FRESH

Hacker News

Disassembling terabytes of random data with Zig and Capstone to prove a point

42 points by birdculture

by Dylan16807

0 subcomment

With the static huffman table, the decompressed output is very similar from what you'd get with this algorithm:
```
  loop:
     chance to exit
     chance to output a random byte
     chance to repeat some previous bytes
```
If decompression succeeds, the chance that 95% of the output can disassemble is not very different from random noise, except sometimes it'll get lucky and repeat a valid opcode 120 times so maybe it's slightly higher.
But the chance that 100% can disassemble gets more complicated. It's two factors multiplied together, the chance decompression succeeds, and then the chance that the output can disassemble.
If decompression is successful, the output will have a lot fewer random bytes than 128. The repetitions have some impact, but less impact. So the chance that the output disassembles should be higher than the chance 128 random bytes disassemble.
With DEFLATE in particular, decompression fails 95+% of the time, so the overall odds of decompress+decode suck.
This is partially mitigated by DEFLATE exiting early a lot of the time, but only partially.
If you made a DEFLATE-like decompressor that crashes less and exits early more often, it would win by a mile.
If you made a DEFLATE-like decompressor that crashes rarely but doesn't exit early, it would likely be able to win the 100% decoding test.

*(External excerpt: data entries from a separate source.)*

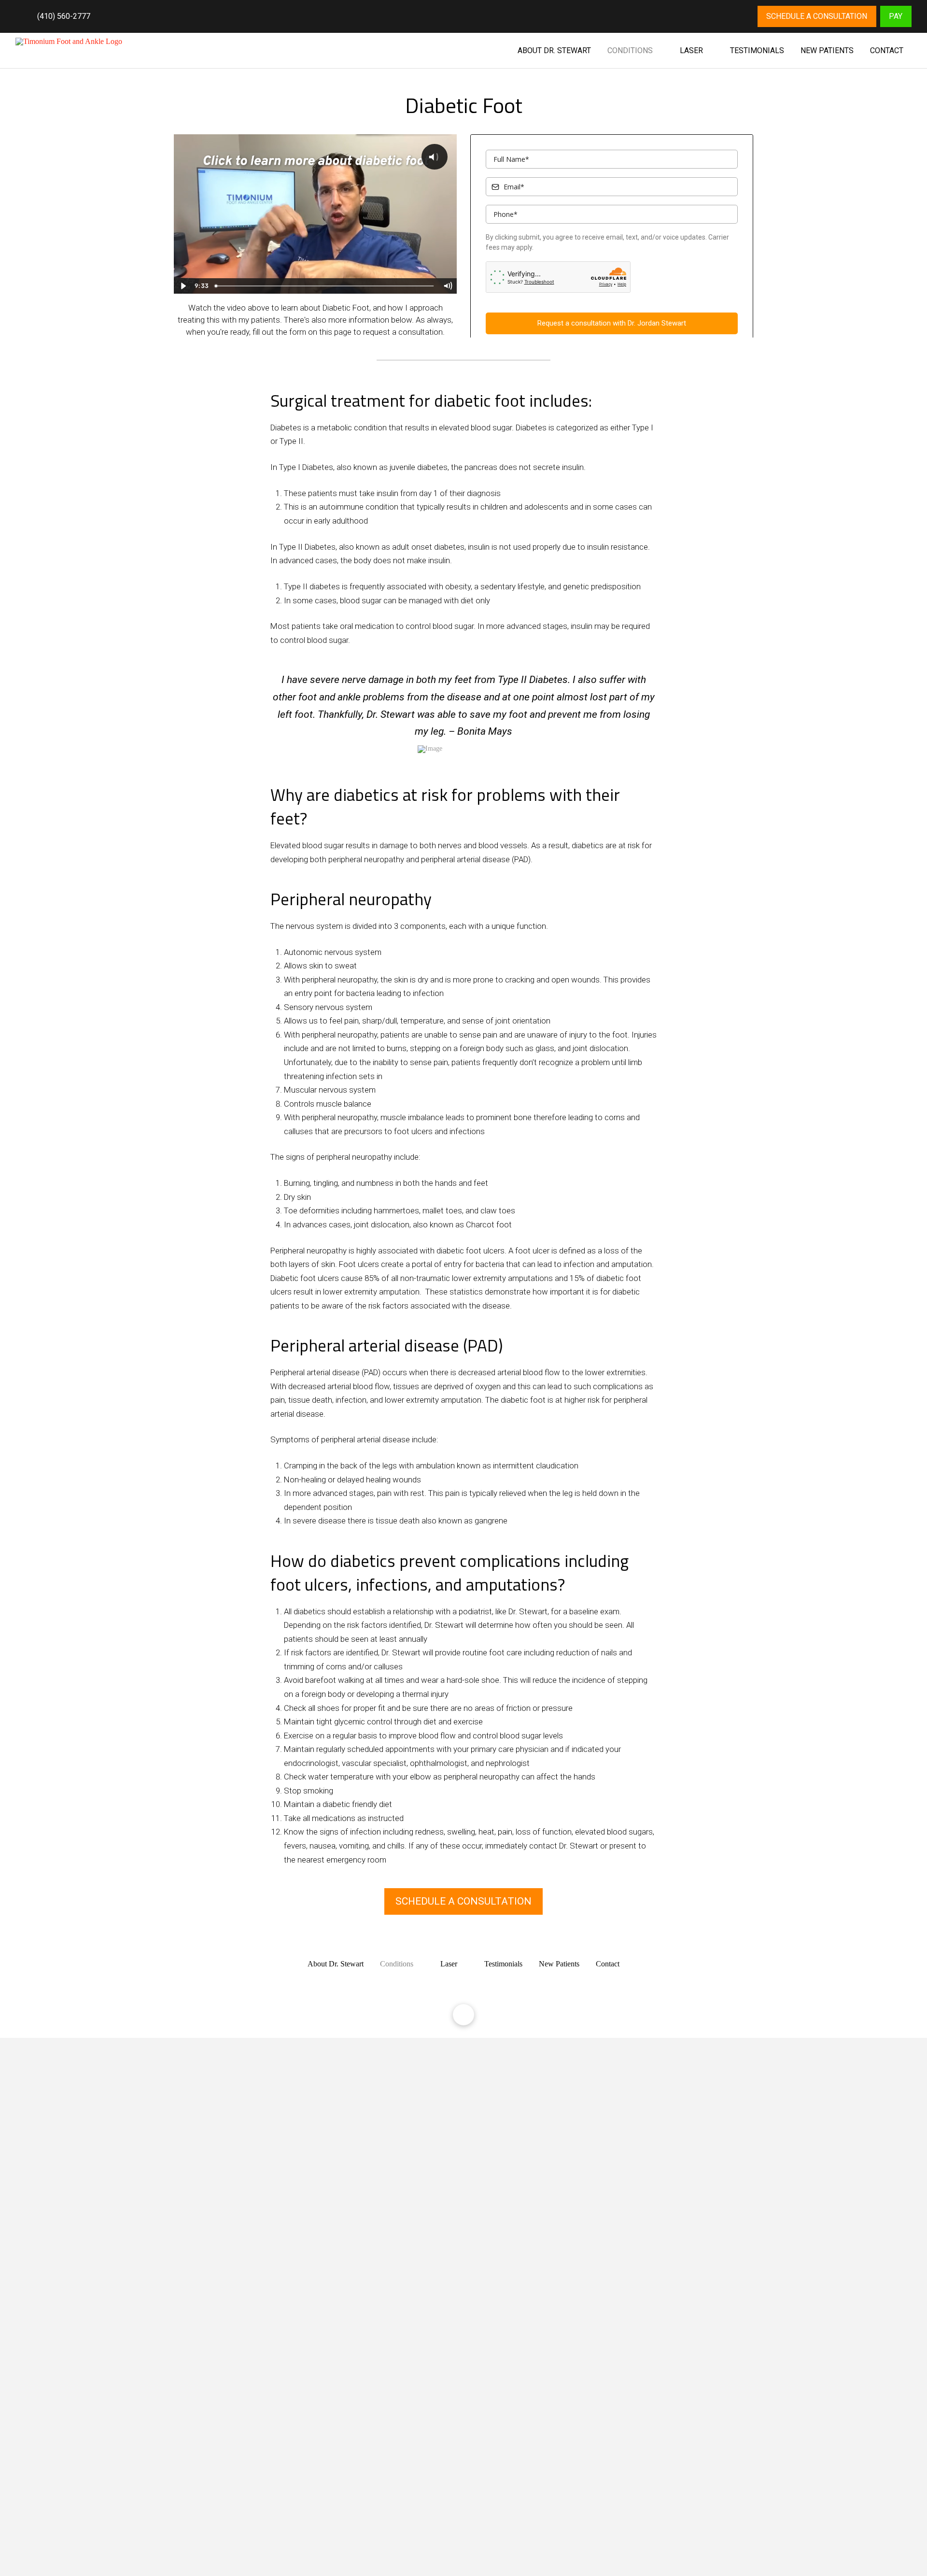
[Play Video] (183, 286)
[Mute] (447, 286)
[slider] (325, 286)
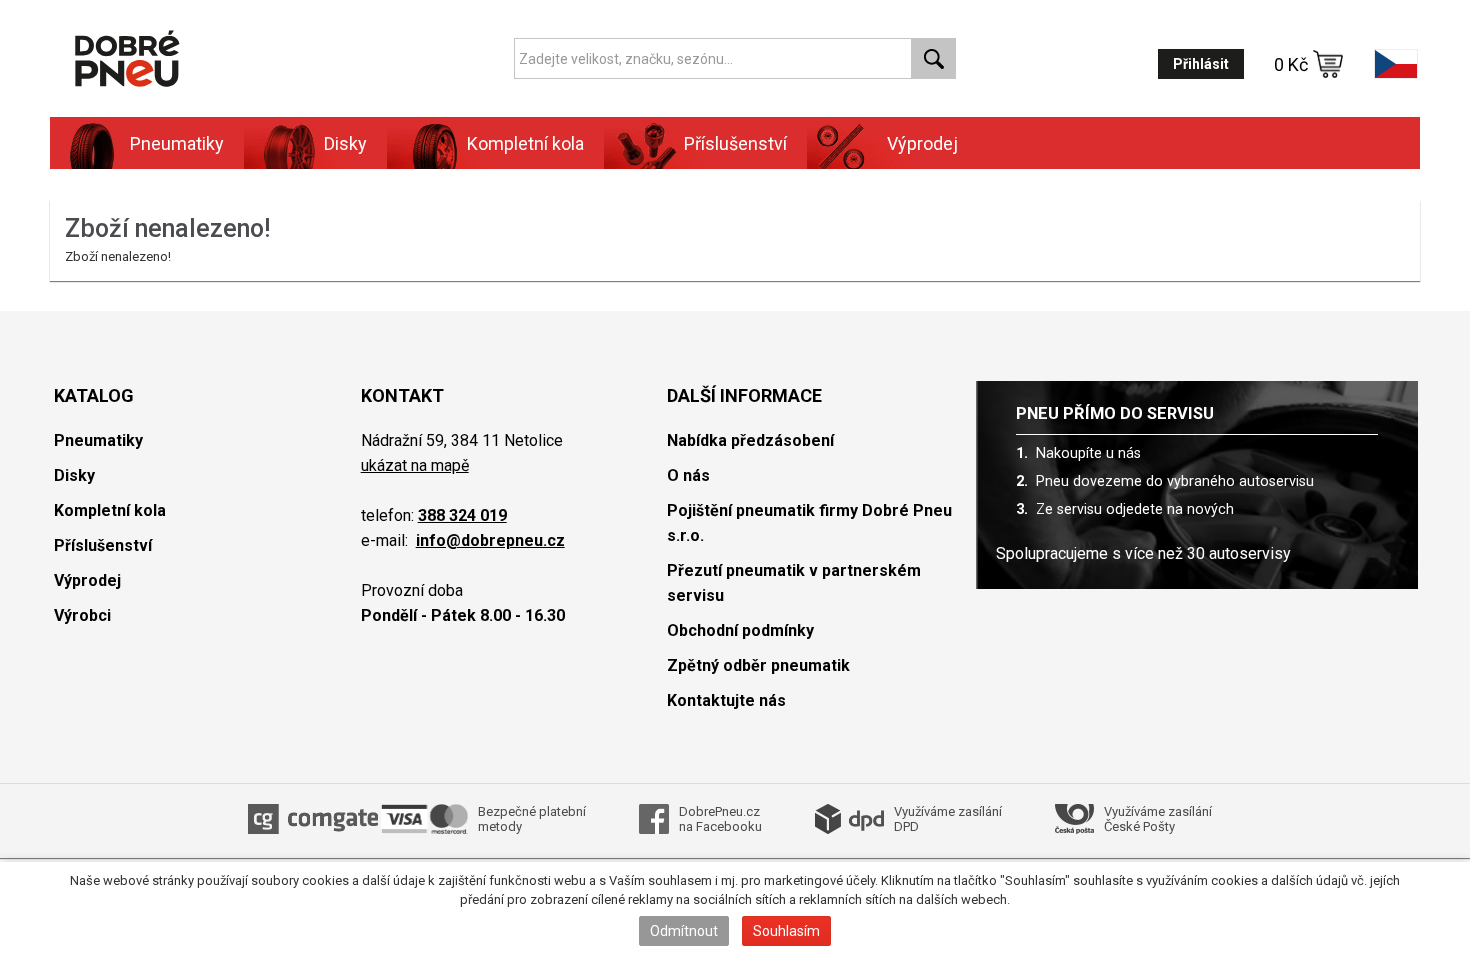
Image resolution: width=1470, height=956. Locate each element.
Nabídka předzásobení (750, 440)
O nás (688, 475)
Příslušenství (735, 143)
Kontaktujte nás (726, 700)
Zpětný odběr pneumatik (758, 665)
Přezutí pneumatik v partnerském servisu (794, 583)
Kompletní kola (110, 510)
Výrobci (82, 615)
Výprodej (922, 143)
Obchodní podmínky (740, 630)
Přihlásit (1201, 64)
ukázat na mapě (415, 465)
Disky (74, 475)
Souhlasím (786, 931)
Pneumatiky (98, 440)
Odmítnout (684, 931)
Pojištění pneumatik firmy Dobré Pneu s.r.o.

Some of the random bytes go into the output, some get used up on less dangerous actions than outputting random bytes, overall success rate goes up.

by kazinator

2 subcomments

In common anecdotal experience with disassembling code, it is very common for data areas interspersed with code (like string literals) to disaassemble to instructions, momentarily causing the human to be puzzled: what is this repetition of five "or" instructions doing here referencing registers that would never be arguments?
The reason is that the opcode encoding is very dense, and has no redundancy against detecting bad encodings, and usually no relationship to neighboring words.
By that I mean that some four byte chunk (say) treated as an opcode word is treated that way regardless of what came before or what comes after. If it looks like an opcode with a four-byte immediate operand, then the disassembly will pull in that operand (which can be any bit combination) and skip another four bytes. Nothing in the operand will indicate "this is a bad instruction overall".

by kazinator

1 subcomments

But look, it almost looks as if the Static Huffman (a simpler encoding of compression with fewer decoding errors) almost bears out a certain aspect of the friend's intuition, in the following way:
* only 4.4% of the random data disassembles.
* only 4.0% of the random data decodes as Static Huffman.
BUT:
* 1.2% of the data decompresses and disassembles.
Relative to the 4.0% decompression, 1.2% is 30%.
In other words, 30% of successfully decompressed material also disassembles.
That's something that could benefit from an explanation.
Why is that, evidently, the conditional probability of a good disassemble, given a successful Static Huffman expansion, much higher than the probability of a disassemble from random data?

by swisniewski

0 subcomment

Another interesting thing… random data has a high likely hood of disassembling into random instructions, but there’s a low probability that such instructions (particularly sequences of such instructions) are valid semantically.
For example, there’s a very high chance a single random instruction would page fault.
If you want to generate random instructions and have them execute, you have to write a tiny debugger, intercept the page faults, fix up the program’s virtual memory map, then re-run the instruction to make it work.
This means that even though high entropy data has a good chance of producing valid instructions, it doesn’t have a high chance of producing valid instruction sequences.
Code that actually does something will have much much lower entropy.
That is interesting…even though random data is syntactically valid as instructions, it’s almost certainly invalid semantically.

by mfcl

2 subcomments

Why the AI disclosure? Is it just for the author to make sure the readers know they are AI-skeptic and use the opportunity to link to another article, or would there be something wrong with the proof had AI been used to help write the code?
(By help I mean just help, not write an entire sloppy article.)

by 0x1ch

1 subcomments

I believe this is the third or fourth posting of this article in the last week.